**WRITTEN PROBLEM**
Convert every line of the listing below into a Markdown table with the columns Number and Record line, numbering the rows in order. Leave out blank lines.

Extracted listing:

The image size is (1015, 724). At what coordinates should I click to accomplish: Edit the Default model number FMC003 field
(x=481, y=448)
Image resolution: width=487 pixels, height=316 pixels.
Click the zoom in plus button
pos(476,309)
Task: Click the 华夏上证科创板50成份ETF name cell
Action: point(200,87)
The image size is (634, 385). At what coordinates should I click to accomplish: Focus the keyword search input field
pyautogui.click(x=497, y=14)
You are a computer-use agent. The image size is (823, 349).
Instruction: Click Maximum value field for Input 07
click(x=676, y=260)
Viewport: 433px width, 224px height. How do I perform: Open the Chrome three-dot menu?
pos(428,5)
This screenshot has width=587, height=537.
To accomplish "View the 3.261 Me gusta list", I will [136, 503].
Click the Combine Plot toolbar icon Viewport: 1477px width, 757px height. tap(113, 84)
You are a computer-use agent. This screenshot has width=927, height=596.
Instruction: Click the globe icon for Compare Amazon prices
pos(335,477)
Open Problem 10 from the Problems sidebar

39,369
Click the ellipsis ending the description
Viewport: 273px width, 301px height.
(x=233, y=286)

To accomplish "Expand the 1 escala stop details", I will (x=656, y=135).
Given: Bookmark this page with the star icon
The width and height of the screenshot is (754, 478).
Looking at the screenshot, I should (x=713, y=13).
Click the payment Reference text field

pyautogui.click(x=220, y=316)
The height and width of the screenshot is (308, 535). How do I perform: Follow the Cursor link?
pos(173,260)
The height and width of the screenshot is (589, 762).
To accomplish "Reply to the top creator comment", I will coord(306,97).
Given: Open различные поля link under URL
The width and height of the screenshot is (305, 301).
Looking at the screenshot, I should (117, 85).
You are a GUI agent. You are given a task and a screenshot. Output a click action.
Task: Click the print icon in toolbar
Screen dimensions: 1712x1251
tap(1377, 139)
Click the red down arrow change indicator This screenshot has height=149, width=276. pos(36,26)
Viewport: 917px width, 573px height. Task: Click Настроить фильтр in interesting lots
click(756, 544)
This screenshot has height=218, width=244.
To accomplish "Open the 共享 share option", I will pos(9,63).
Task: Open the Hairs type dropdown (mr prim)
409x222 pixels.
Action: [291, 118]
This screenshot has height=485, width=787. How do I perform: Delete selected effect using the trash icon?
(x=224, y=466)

**EXERCISE ANSWER**
| Number | Record line |
|---|---|
| 1 | The image size is (1015, 724). At what coordinates should I click to accomplish: Edit the Default model number FMC003 field |
| 2 | (x=481, y=448) |
| 3 | Image resolution: width=487 pixels, height=316 pixels. |
| 4 | Click the zoom in plus button |
| 5 | pos(476,309) |
| 6 | Task: Click the 华夏上证科创板50成份ETF name cell |
| 7 | Action: point(200,87) |
| 8 | The image size is (634, 385). At what coordinates should I click to accomplish: Focus the keyword search input field |
| 9 | pyautogui.click(x=497, y=14) |
| 10 | You are a computer-use agent. The image size is (823, 349). |
| 11 | Instruction: Click Maximum value field for Input 07 |
| 12 | click(x=676, y=260) |
| 13 | Viewport: 433px width, 224px height. How do I perform: Open the Chrome three-dot menu? |
| 14 | pos(428,5) |
| 15 | This screenshot has width=587, height=537. |
| 16 | To accomplish "View the 3.261 Me gusta list", I will [136, 503]. |
| 17 | Click the Combine Plot toolbar icon Viewport: 1477px width, 757px height. tap(113, 84) |
| 18 | You are a computer-use agent. This screenshot has width=927, height=596. |
| 19 | Instruction: Click the globe icon for Compare Amazon prices |
| 20 | pos(335,477) |
| 21 | Open Problem 10 from the Problems sidebar |
| 22 | 39,369 |
| 23 | Click the ellipsis ending the description |
| 24 | Viewport: 273px width, 301px height. |
| 25 | (x=233, y=286) |
| 26 | To accomplish "Expand the 1 escala stop details", I will (x=656, y=135). |
| 27 | Given: Bookmark this page with the star icon |
| 28 | The width and height of the screenshot is (754, 478). |
| 29 | Looking at the screenshot, I should (x=713, y=13). |
| 30 | Click the payment Reference text field |
| 31 | pyautogui.click(x=220, y=316) |
| 32 | The height and width of the screenshot is (308, 535). How do I perform: Follow the Cursor link? |
| 33 | pos(173,260) |
| 34 | The height and width of the screenshot is (589, 762). |
| 35 | To accomplish "Reply to the top creator comment", I will coord(306,97). |
| 36 | Given: Open различные поля link under URL |
| 37 | The width and height of the screenshot is (305, 301). |
| 38 | Looking at the screenshot, I should (117, 85). |
| 39 | You are a GUI agent. You are given a task and a screenshot. Output a click action. |
| 40 | Task: Click the print icon in toolbar |
| 41 | Screen dimensions: 1712x1251 |
| 42 | tap(1377, 139) |
| 43 | Click the red down arrow change indicator This screenshot has height=149, width=276. pos(36,26) |
| 44 | Viewport: 917px width, 573px height. Task: Click Настроить фильтр in interesting lots |
| 45 | click(756, 544) |
| 46 | This screenshot has height=218, width=244. |
| 47 | To accomplish "Open the 共享 share option", I will pos(9,63). |
| 48 | Task: Open the Hairs type dropdown (mr prim) |
| 49 | 409x222 pixels. |
| 50 | Action: [291, 118] |
| 51 | This screenshot has height=485, width=787. How do I perform: Delete selected effect using the trash icon? |
| 52 | (x=224, y=466) |